Denise, jeune fille aimante et courageuse
Au Bonheur des Dames, le tome 11 de la saga des Rougeon-Macquart de Zola (1883) raconte l’histoire de Denise, « montée » de sa Normandie natale vers Paris, avec ses deux jeunes frères, pour trouver du travail après le décès de ses parents. Propulsée chef de famille à vingt ans à peine, elle fait preuve d’un courage et d’une maturité immenses.
C’est sous ses yeux lucides mais bienveillants que l’on voit se dérouler l’aventure des grands magasins parisiens, temples de la consommation, et la mort des petits commerces de quartier qui s’ensuit. Ces magasins de « nouveautés », comme on disait à l’époque, excitent le désir des femmes et les poussent à une frénésie d’achats par leurs bas prix et le renouvellement constant des produits. A l’inverse de cette tendance, Denise reste simple, pragmatique, et moralement irréprochable, inaccessible à la tentation et aux compromis. Elle n’est pas insensible, loin de là, mais sait se maîtriser.
« Toujours elle avait cédé au premier excès de sa sensibilité : des larmes la suffoquaient, sa passion doublait ses tourments ; puis, elle rentrait dans sa raison, elle retrouvait un beau courage calme, une force de volonté douce et inexorable. »

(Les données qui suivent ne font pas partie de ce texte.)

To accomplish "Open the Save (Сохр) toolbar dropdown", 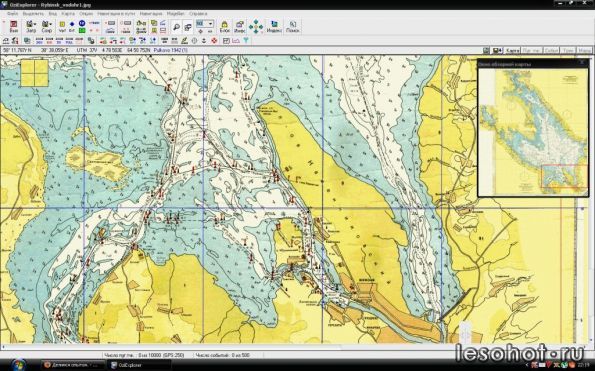I will coord(47,27).
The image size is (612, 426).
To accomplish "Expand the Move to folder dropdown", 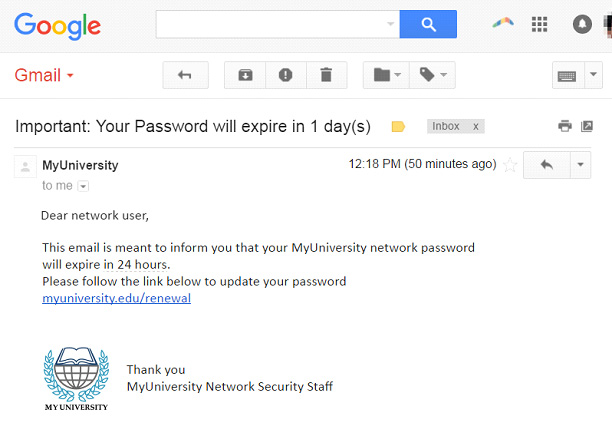I will click(386, 75).
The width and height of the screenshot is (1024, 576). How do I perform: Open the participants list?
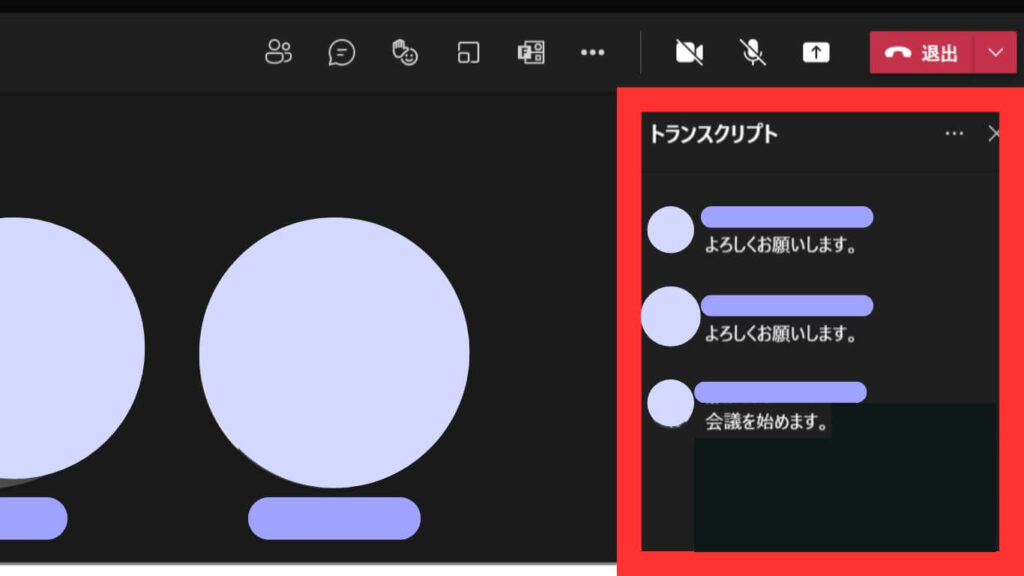click(x=278, y=53)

Zola l’a imaginée à part, « entre l’ouvrière et la dame », avec les qualités de l’une et l’autre. Il disait : « Je [la] veux maigrichonne, timide, taillée, presque ahurie, écrasée, puis, peu à peu, je la développe au milieu de l’élégance du magasin, elle se fait : alors, le caractère qui apparaît posé, sage, pratique […] surtout ne pas en faire une rouée ou une femme à calcul ».

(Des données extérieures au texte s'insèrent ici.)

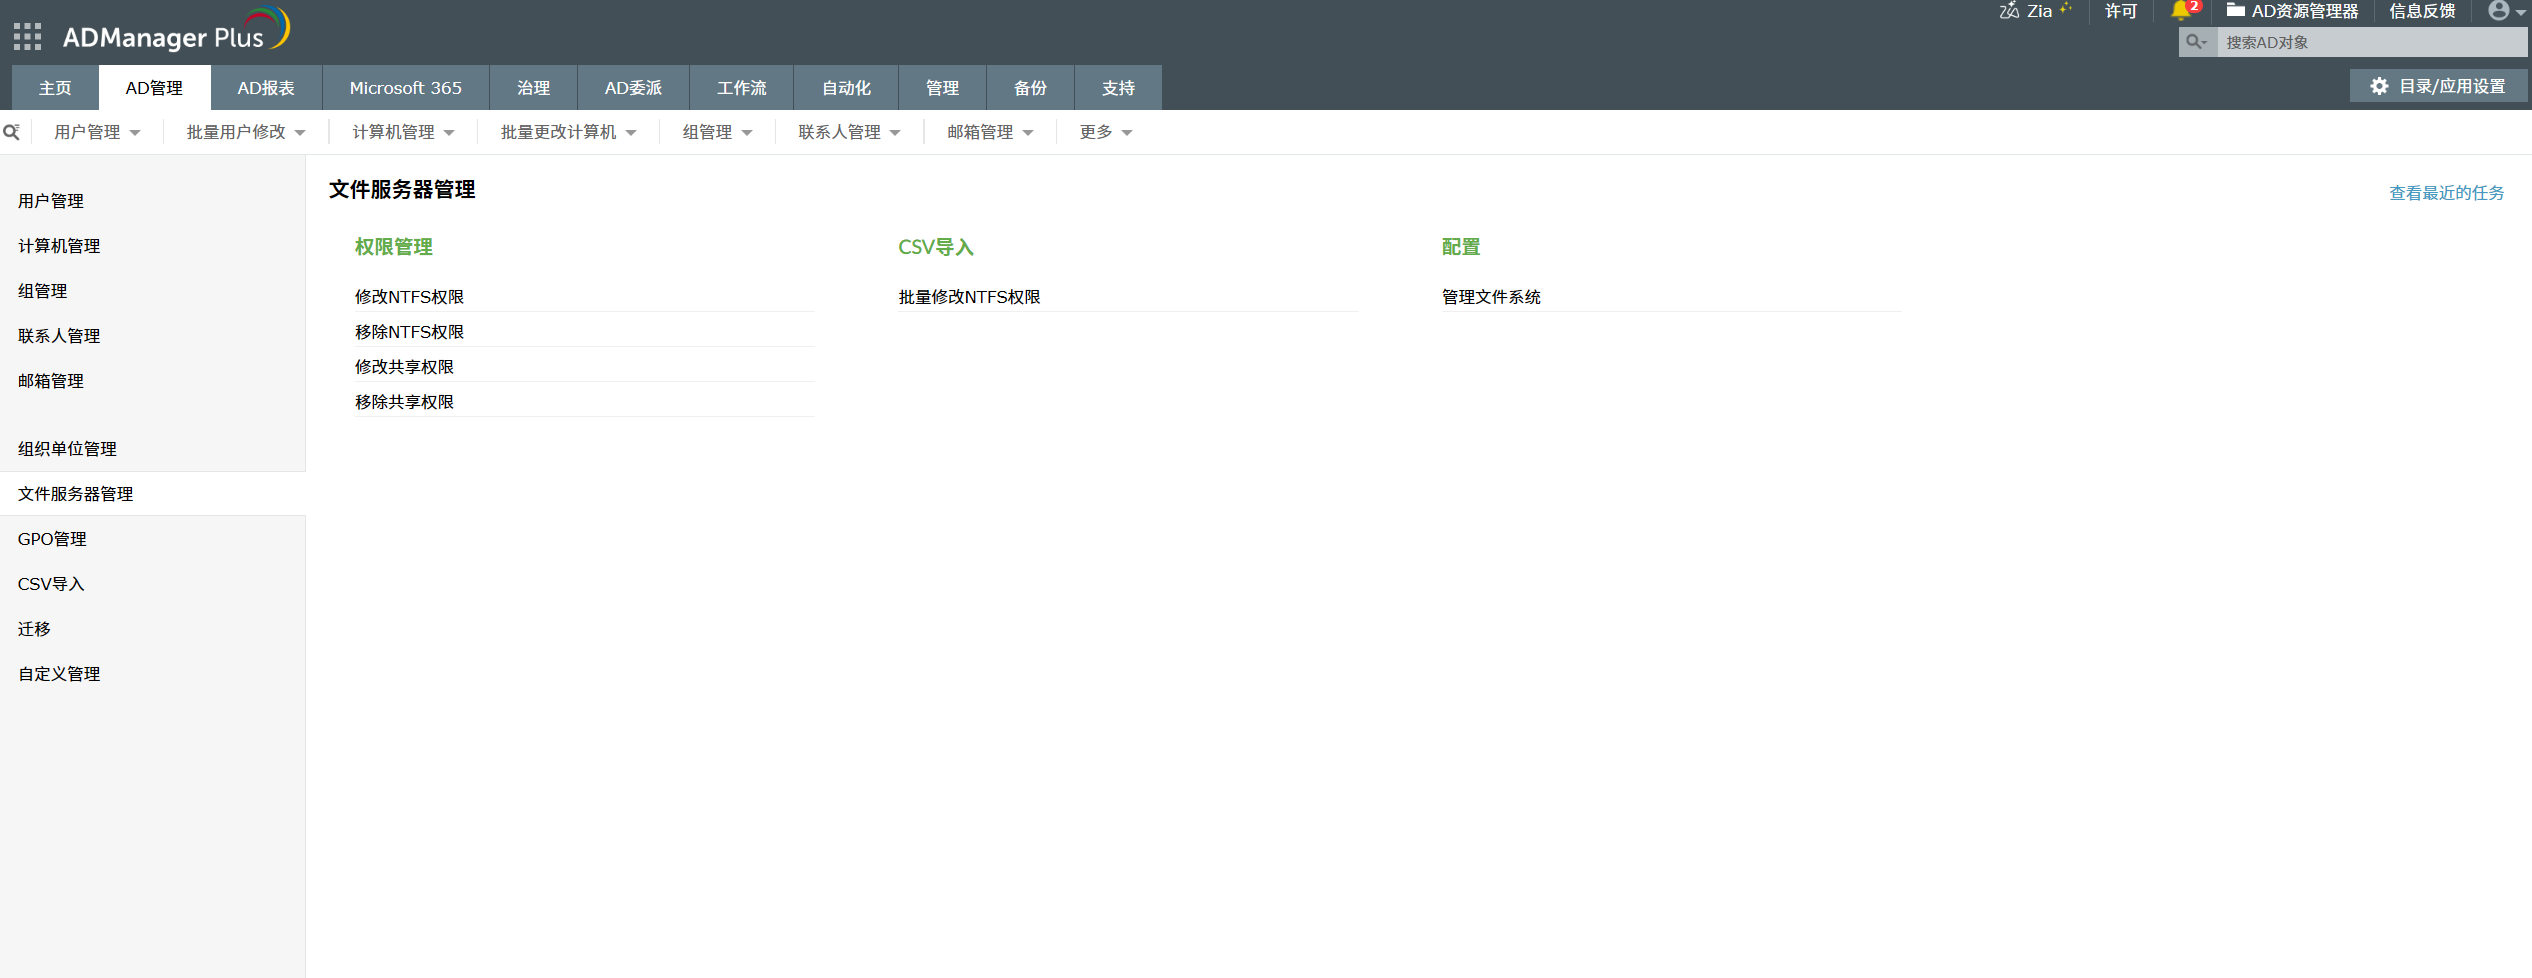Expand the 用户管理 dropdown menu
Screen dimensions: 2532x978
pyautogui.click(x=97, y=132)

Denise n’est une sainte-nitouche : elle s’offusque des injustices, plaide pour un meilleur traitement des employés et s’attriste réellement des malheurs des autres. Sa plus grande qualité est la douceur, qui la fait avancer sans dévier sur le chemin qu’elle s’est tracé.
« Denise apportait tout ce qu’on trouve de bon chez la femme, le courage, la gaieté, la simplicité ; et, de sa douceur, montait un charme, d’une subtilité pénétrante de parfum. »

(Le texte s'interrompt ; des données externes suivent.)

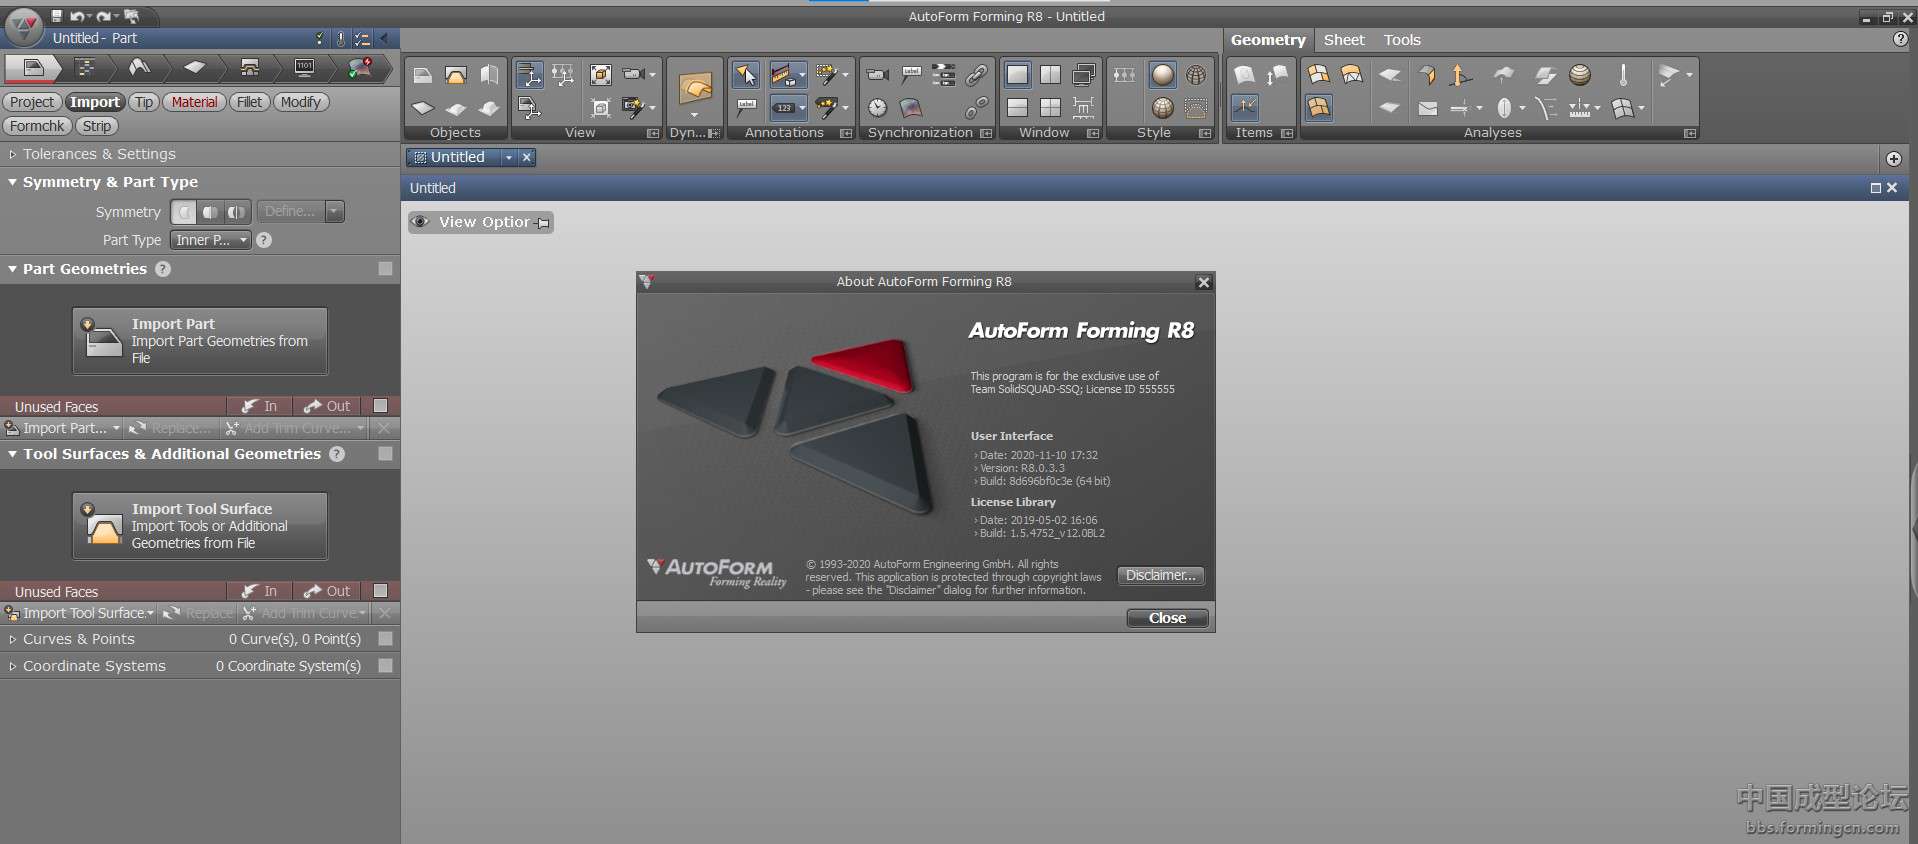This screenshot has width=1918, height=844.
Task: Open the Part Type dropdown
Action: 210,240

En lisant ce portrait, je ne peux m’empêcher de penser à la femme parfaite du livre des Proverbes : « Une femme parfaite, qui la trouvera ? Elle précieuse plus que les perles ! […] Elle rayonne de force et retrousse ses manches […] Sa bouche s’exprime avec sagesse et sa langue enseigne la bonté. Attentive à la marche de sa maison, elle ne mange pas le pain de l’oisiveté. »
Une belle trajectoire de vie… et qui finit bien ! A lire sans hésitation même si vous n’êtes pas adepte de la littérature naturaliste du XIXe siècle.